_TASK INPUT_

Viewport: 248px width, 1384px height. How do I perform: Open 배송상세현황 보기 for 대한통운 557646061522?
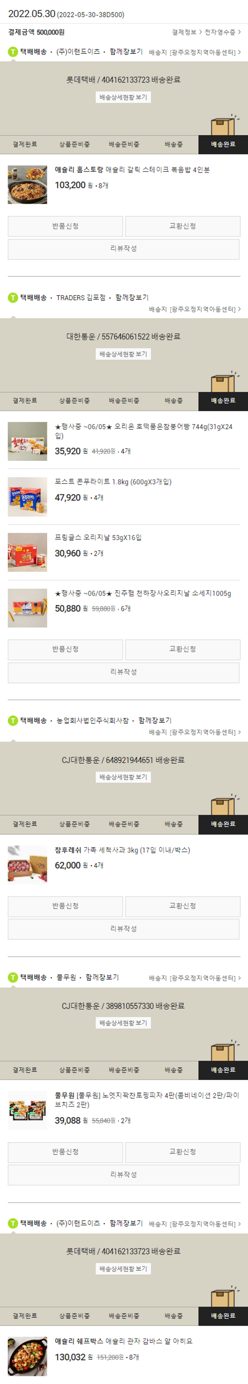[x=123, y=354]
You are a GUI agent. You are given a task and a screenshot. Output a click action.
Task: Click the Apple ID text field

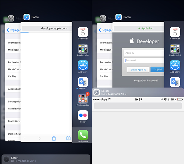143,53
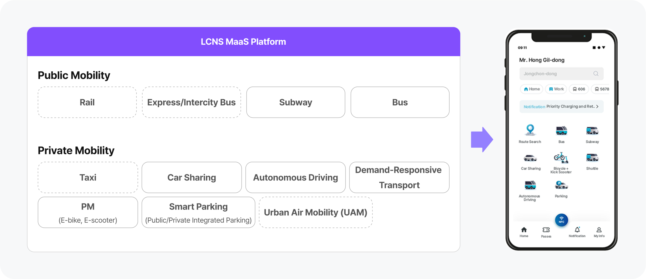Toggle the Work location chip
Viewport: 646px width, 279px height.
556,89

* * *

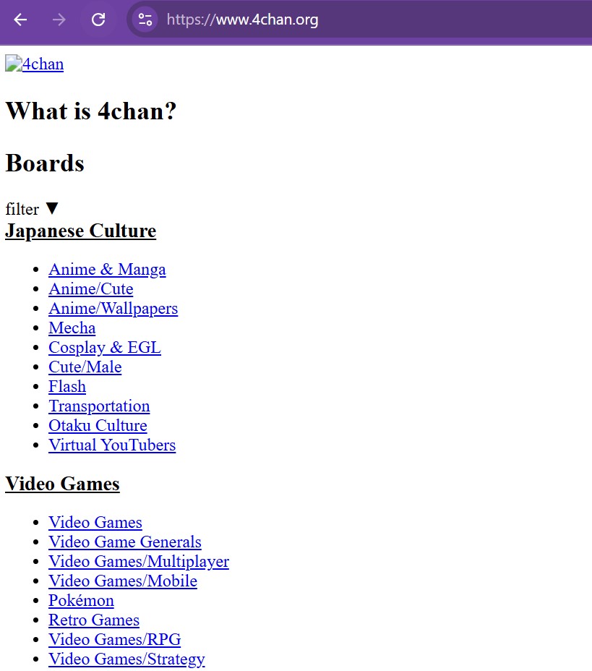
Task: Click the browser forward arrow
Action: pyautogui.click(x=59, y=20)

_PROBLEM_
Going by the data above, give back only the lines from the one containing "Viewport: 248px width, 1384px" through the one containing "You are a GUI", exactly as they stand, both ends included and no images.

_OUTPUT FOR THIS TASK_
Viewport: 248px width, 1384px height. How do I perform: Open 배송상세현황 보기 for 대한통운 557646061522?
[x=123, y=354]
You are a GUI agent. You are given a task and a screenshot. Output a click action.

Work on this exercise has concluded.